*** Provided records

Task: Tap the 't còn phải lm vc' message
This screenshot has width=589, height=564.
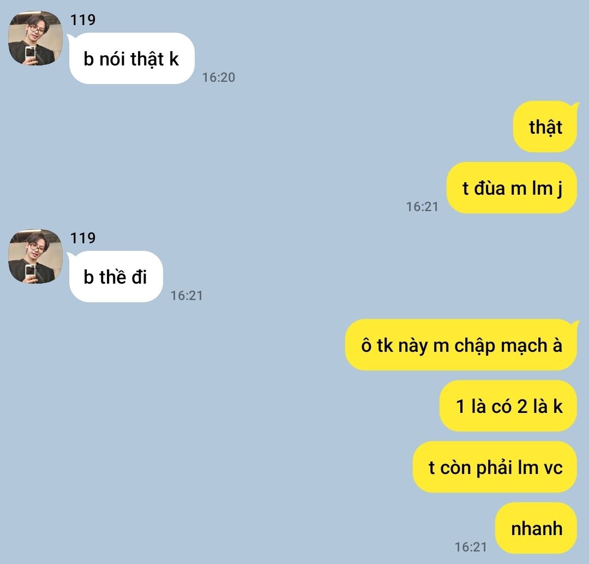Action: (x=495, y=467)
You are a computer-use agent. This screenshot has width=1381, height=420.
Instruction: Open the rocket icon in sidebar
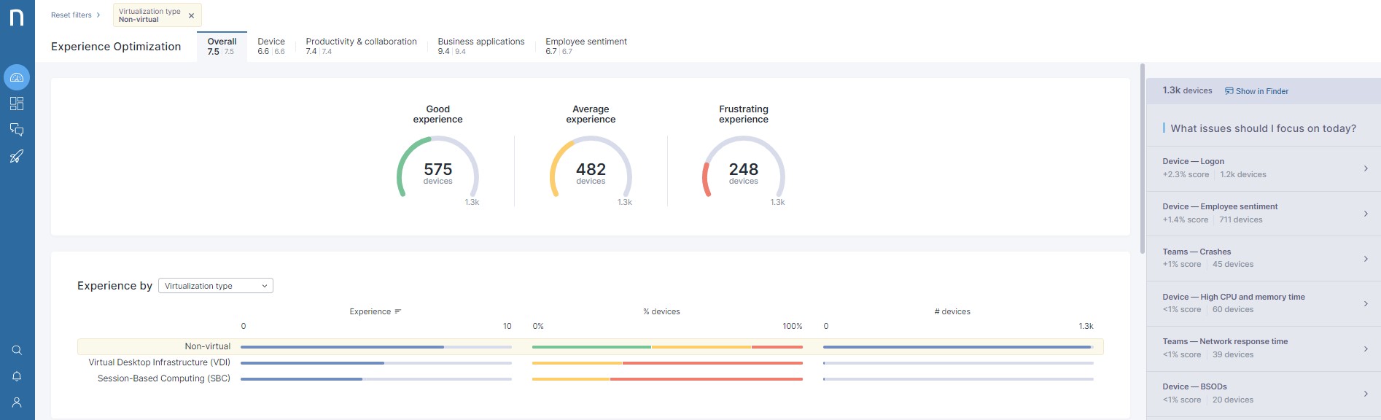(17, 156)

******

**Assigned task**
Print out every record above exactly as given. Do not include the pictures.

**Result of the exercise**
Task: Tap the 't còn phải lm vc' message
This screenshot has width=589, height=564.
Action: (x=495, y=467)
You are a computer-use agent. This screenshot has width=1381, height=420.
Instruction: Open the rocket icon in sidebar
(17, 156)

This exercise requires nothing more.